Some study limitations should be noted. First, the findings presented here are primarily qualitative data. The intention of this study was to lay the groundwork for future quantitative assessments. The diversity of backgrounds, perspectives, and knowledge levels among KIs also raises a question about the expertise of these lay individuals for evaluating syndromes. While several mechanisms were utilized to ensure information quality (e.g. clinician interviews were used to refine information gathered from KIs), one should not interpret our classifications as a formal nosology or diagnostic system, but rather as locally-relevant composites of syndromes and their associated symptoms.
As noted earlier, we adopted a collaborative approach to translation. As such, our translations may differ from versions generated by a single professional translator. In addition, our data indicate significant overlap of symptoms among the six reported syndromes. Numerous studies in Western populations have also found significant comorbidity of mental health problems (
de Mesquita & Gilliam, 1994;
Kessler, et al., 2009;
Kessler, Merikangas, & Wang, 2007). For Western clinicians, symptom overlap between disorders and widespread “true” comorbidity among syndromes contributes to “clouding” of diagnostic differentiation (
de Mesquita & Gilliam, 1994). Further research is needed to determine how much of this overlap is due to sharing of symptoms among two or more syndromes as opposed to comorbidity.

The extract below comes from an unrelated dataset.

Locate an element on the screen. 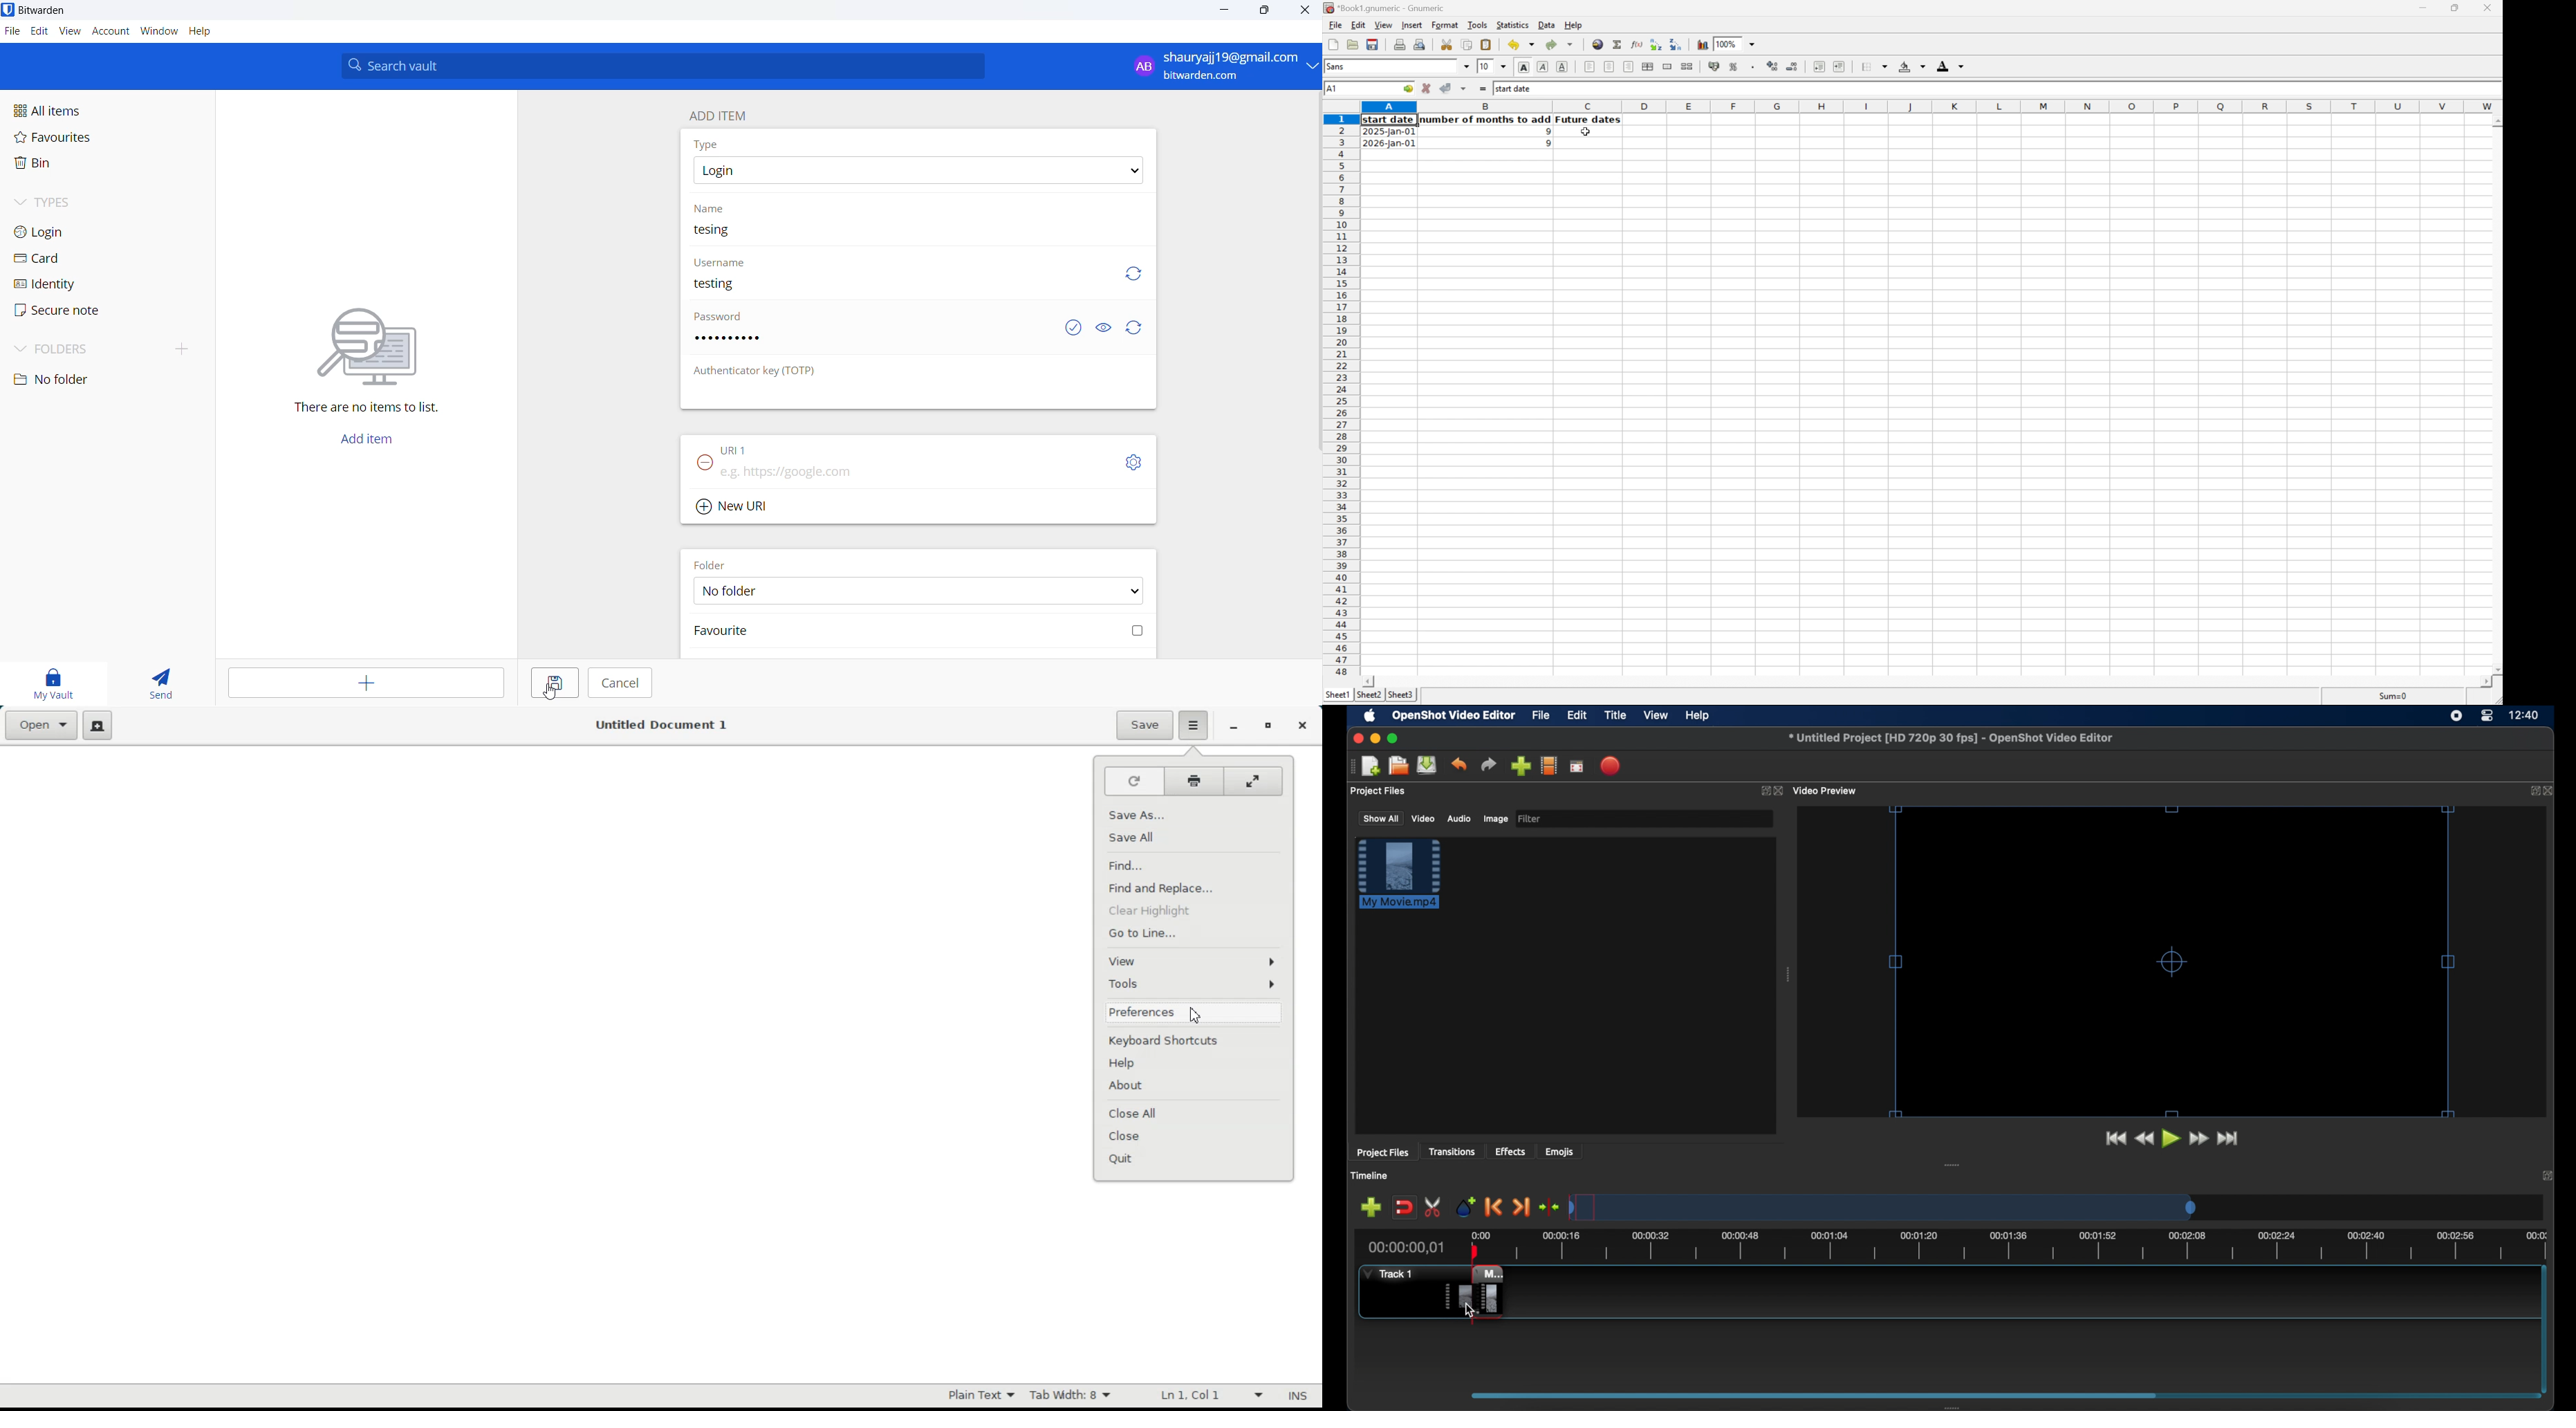  Close All is located at coordinates (1196, 1113).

In future stages of this project, we intend to build on these data by exploring protective processes related to resilience in HIV/AIDS-affected youth and families. This data collection will inform the development of locally-appropriate assessment measures and preventive interventions to build on local strengths and reduce risks for common mental health problems in HIV/AIDS-affected children and adolescents.